#### [Exercise directions]
Could you copy exactly the lines below, beginning at the line with "Task: Click the 缴费基数 column header" and stopping after the line with "This screenshot has width=863, height=504.", with no pictures?

#### [Data]
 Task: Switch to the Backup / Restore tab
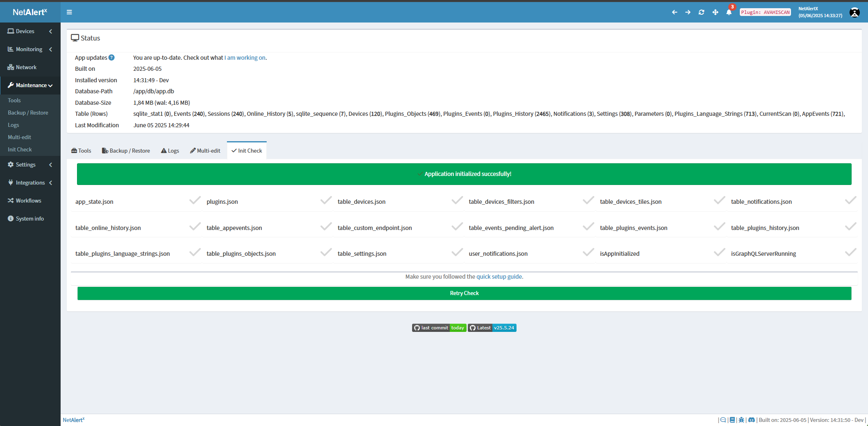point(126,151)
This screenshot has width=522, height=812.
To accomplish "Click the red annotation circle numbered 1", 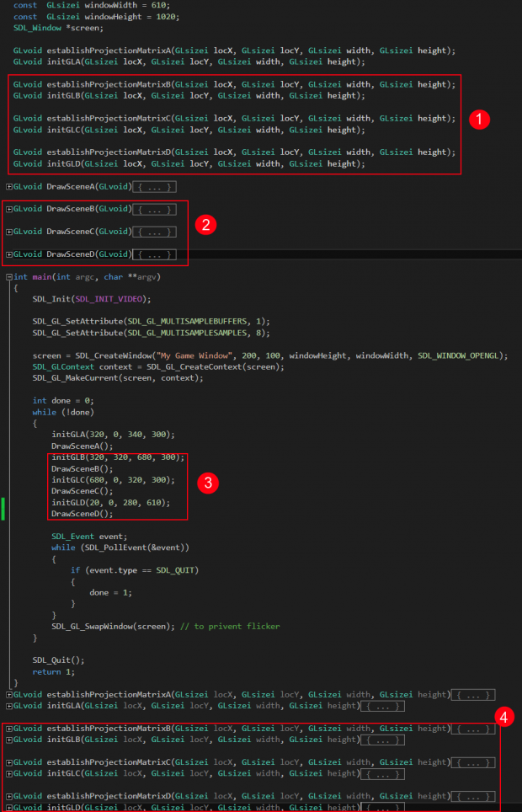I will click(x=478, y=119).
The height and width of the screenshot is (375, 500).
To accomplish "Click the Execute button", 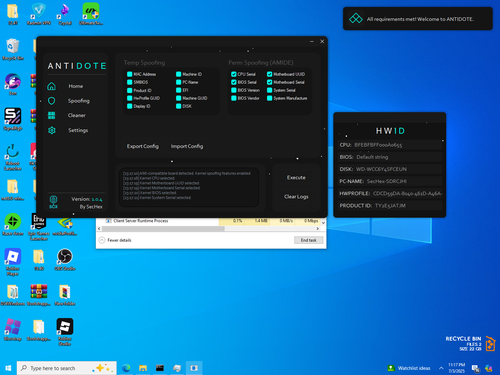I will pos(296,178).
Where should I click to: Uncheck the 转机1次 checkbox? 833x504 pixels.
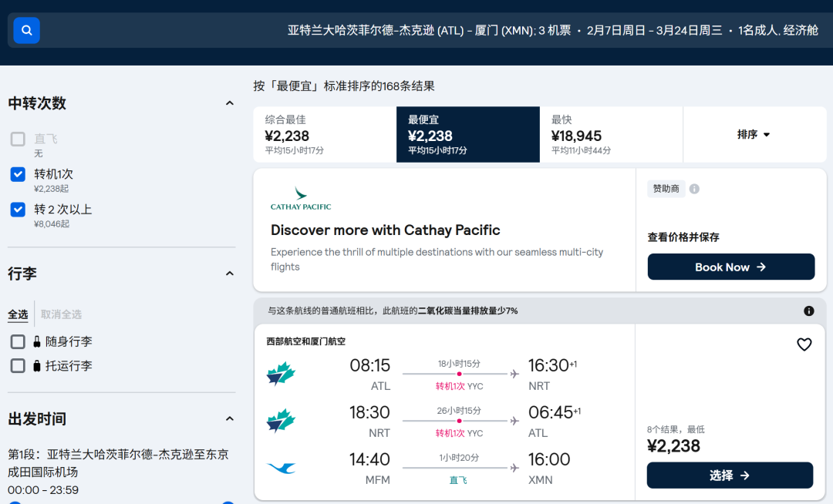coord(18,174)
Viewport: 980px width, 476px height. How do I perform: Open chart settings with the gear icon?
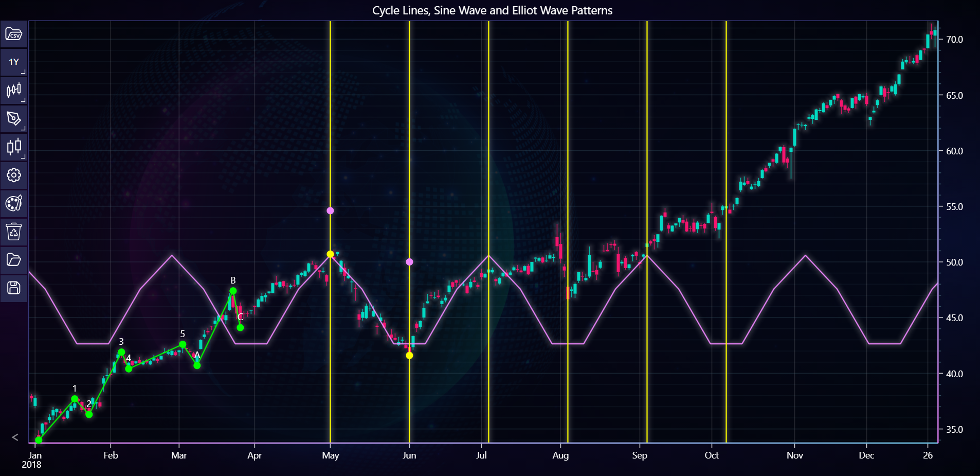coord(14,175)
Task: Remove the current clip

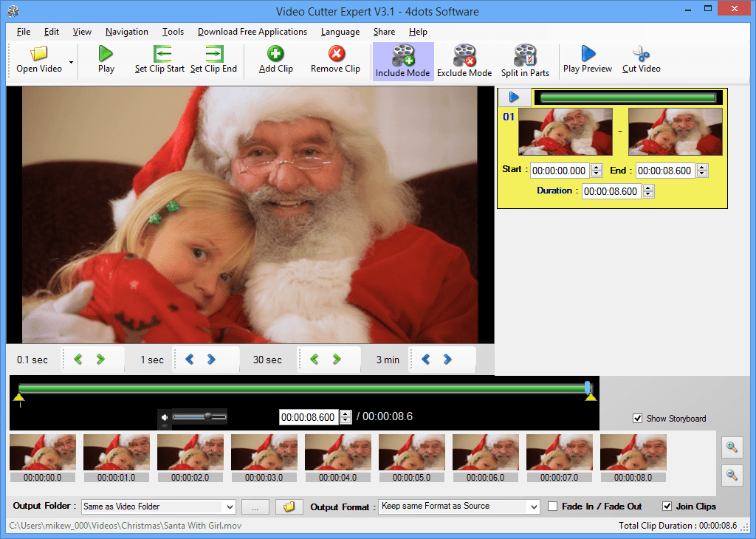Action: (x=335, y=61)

* * *

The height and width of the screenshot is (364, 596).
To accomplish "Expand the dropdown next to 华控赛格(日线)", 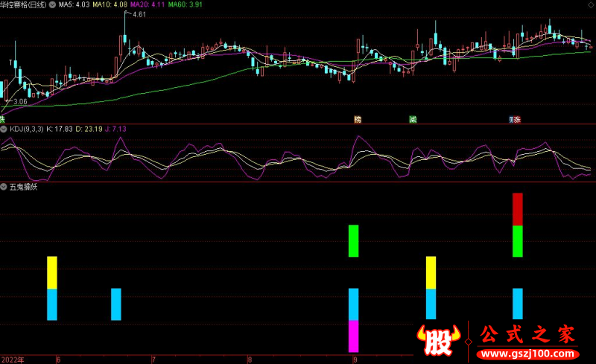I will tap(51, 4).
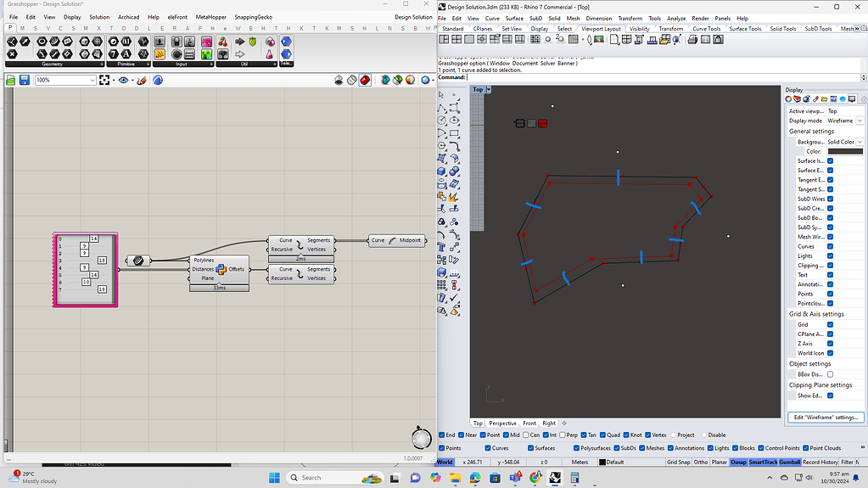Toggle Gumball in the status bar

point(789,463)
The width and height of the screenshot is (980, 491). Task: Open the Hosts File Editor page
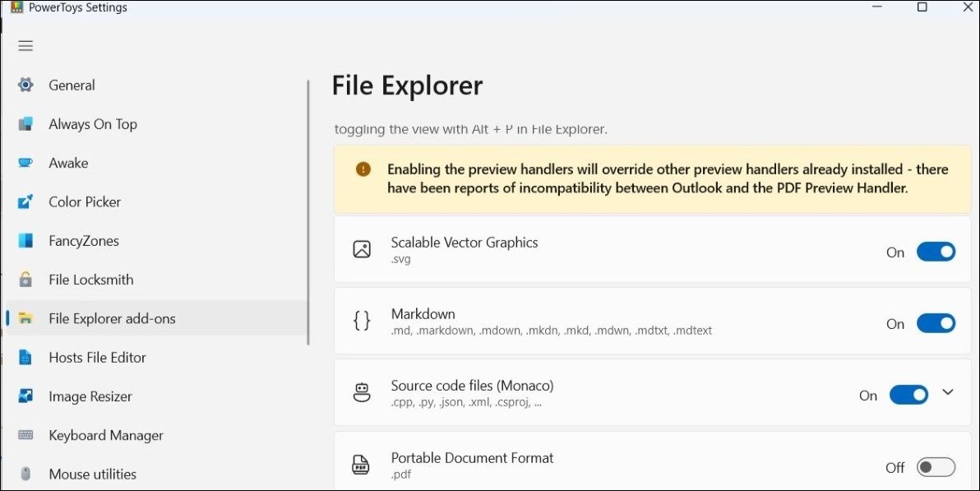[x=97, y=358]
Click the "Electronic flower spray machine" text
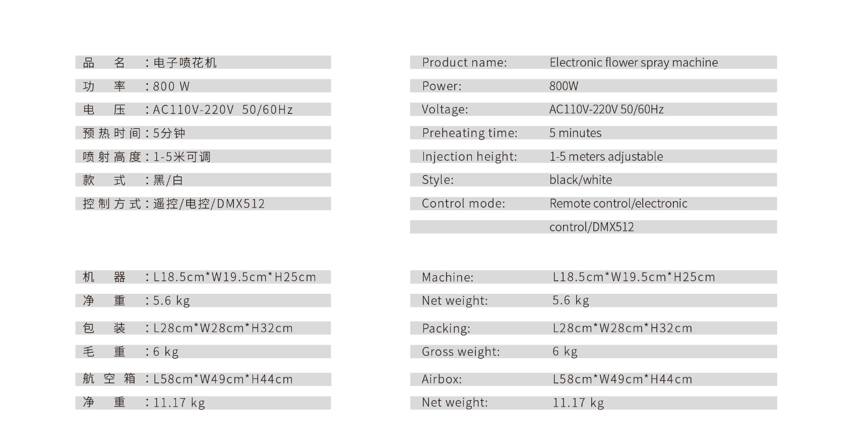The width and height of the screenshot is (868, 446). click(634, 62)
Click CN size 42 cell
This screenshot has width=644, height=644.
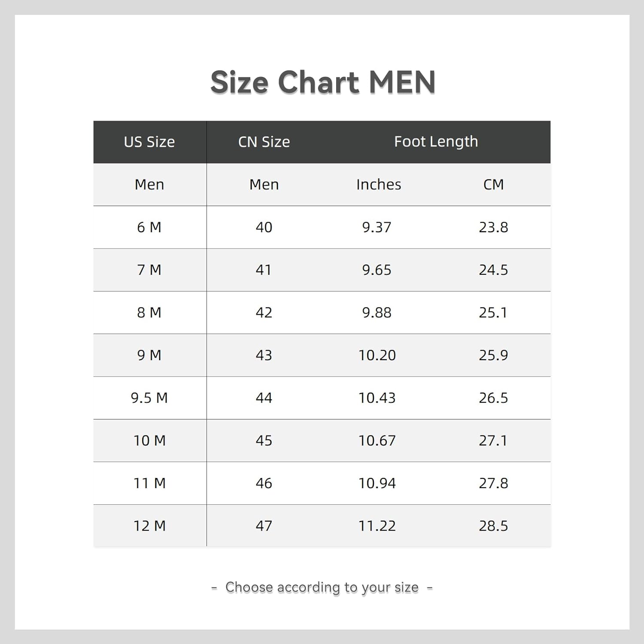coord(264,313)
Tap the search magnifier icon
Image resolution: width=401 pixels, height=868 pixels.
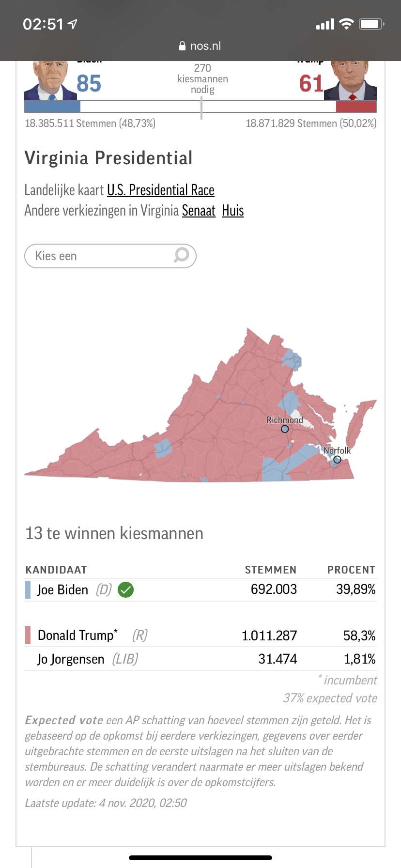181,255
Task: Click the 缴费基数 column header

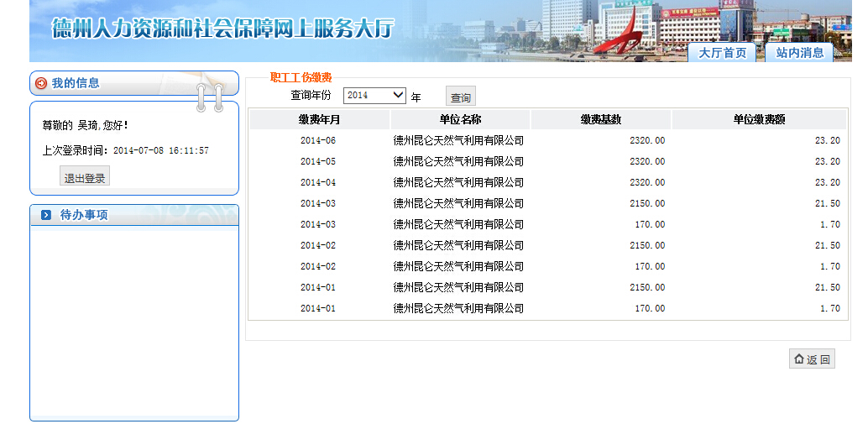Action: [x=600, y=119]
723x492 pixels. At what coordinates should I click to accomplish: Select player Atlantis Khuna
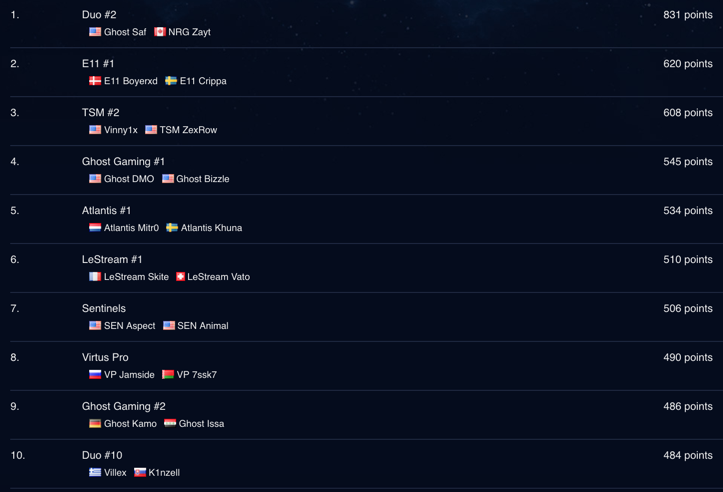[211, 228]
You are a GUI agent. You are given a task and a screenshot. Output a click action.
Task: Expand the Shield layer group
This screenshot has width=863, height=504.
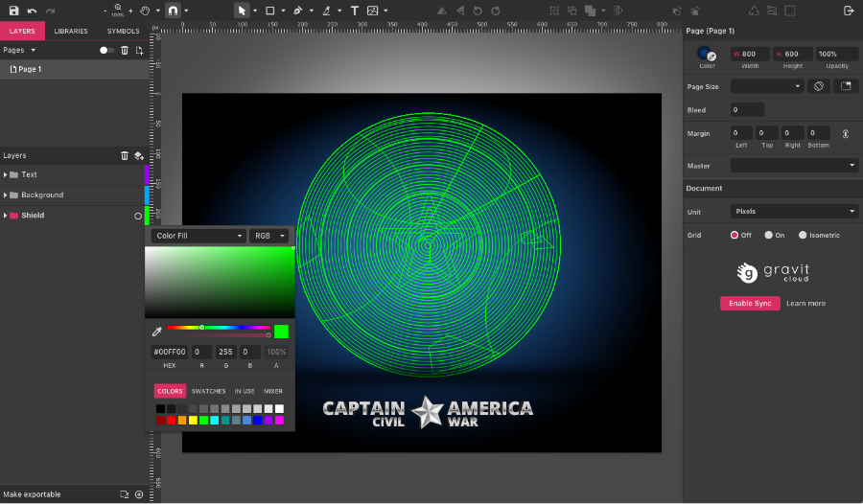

#### [Your response]
Task: Click the 缴费基数 column header

Action: [x=600, y=119]
723x492 pixels. At what coordinates should I click to accomplish: Select player Atlantis Khuna
[211, 228]
You are a GUI agent. You are given a task and a screenshot. Output a click action.
Task: Expand the Shield layer group
This screenshot has width=863, height=504.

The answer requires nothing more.